Dataset records =>
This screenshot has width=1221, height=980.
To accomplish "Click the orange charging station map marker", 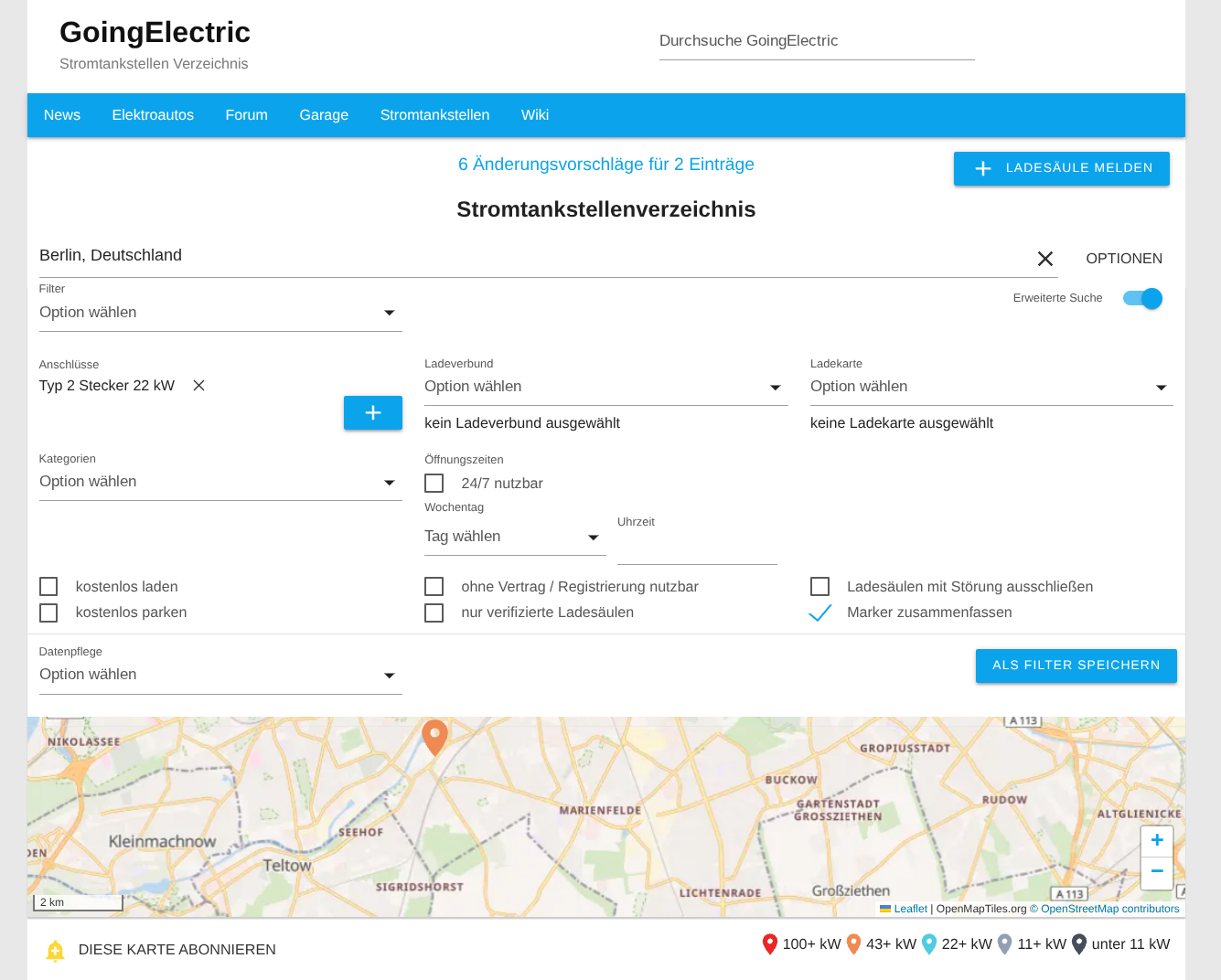I will [x=434, y=736].
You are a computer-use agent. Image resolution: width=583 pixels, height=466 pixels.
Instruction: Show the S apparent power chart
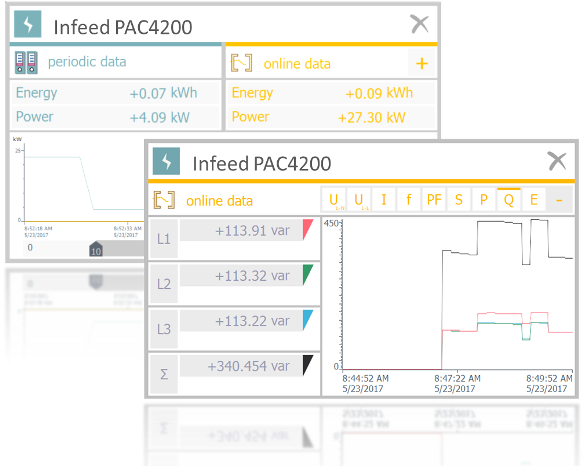pos(458,200)
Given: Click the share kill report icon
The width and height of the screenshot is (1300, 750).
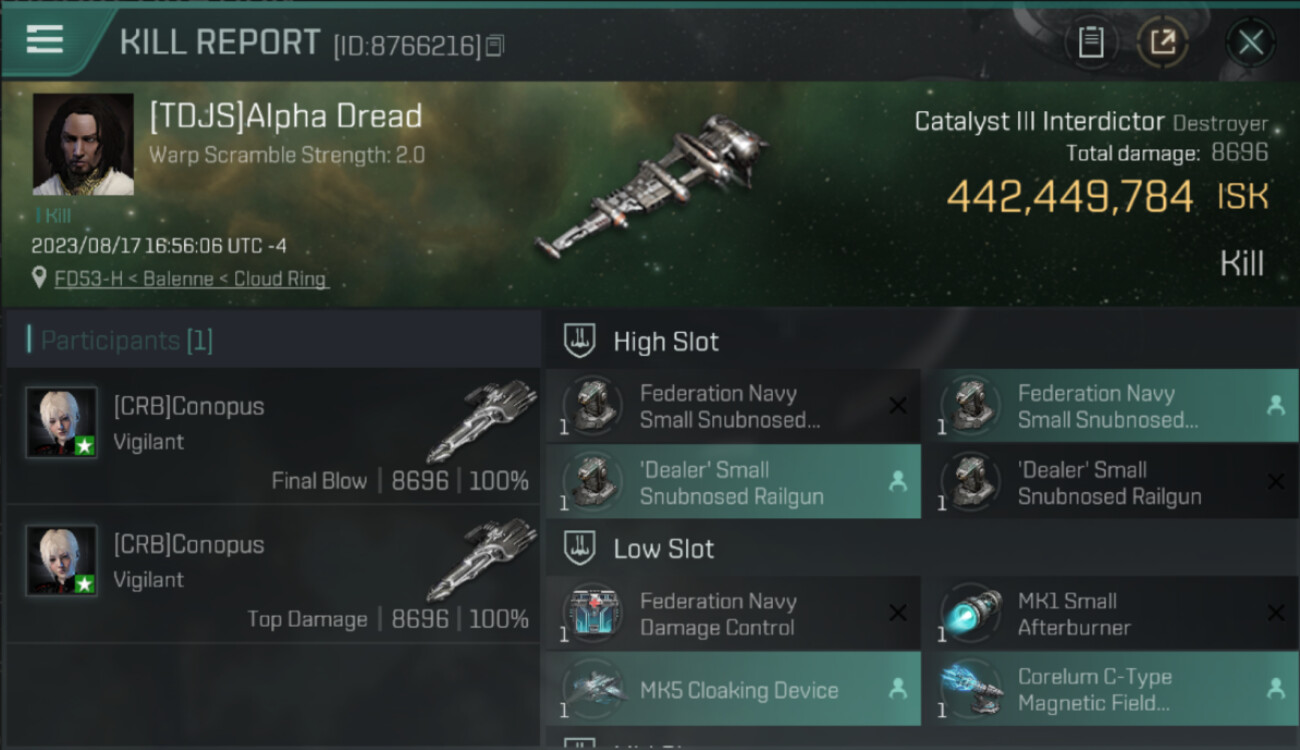Looking at the screenshot, I should coord(1162,42).
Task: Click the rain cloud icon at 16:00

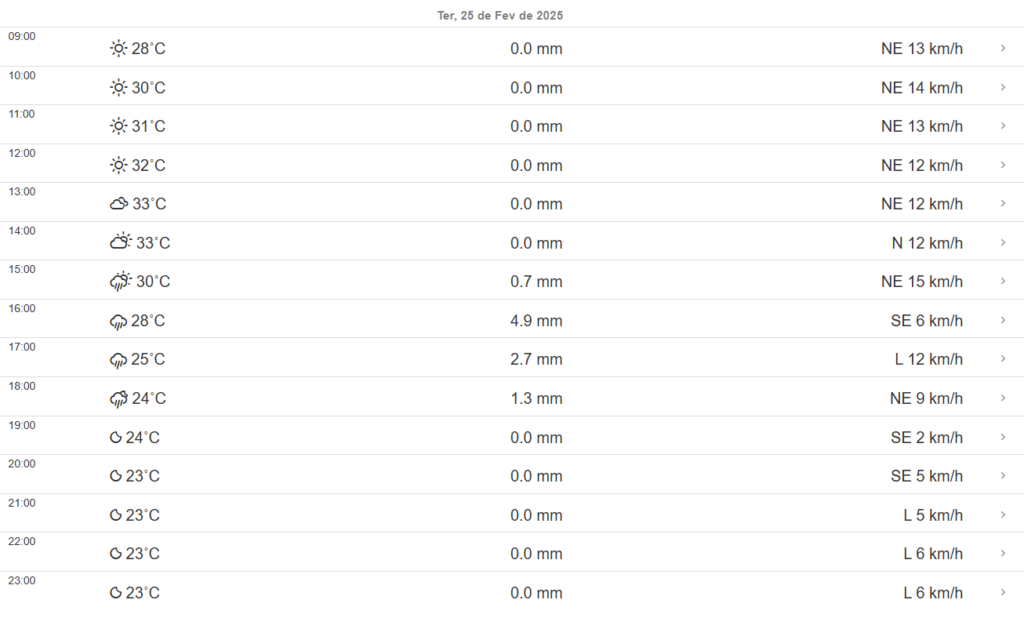Action: point(119,321)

About this exercise => After locating the line with "The width and" in the listing above, transcribe it and every line after it to the last, exactly, with no pictures.

Finished exercise =>
The width and height of the screenshot is (1300, 750).
Looking at the screenshot, I should coord(1162,42).
Task: Click the rain cloud icon at 16:00

Action: point(119,321)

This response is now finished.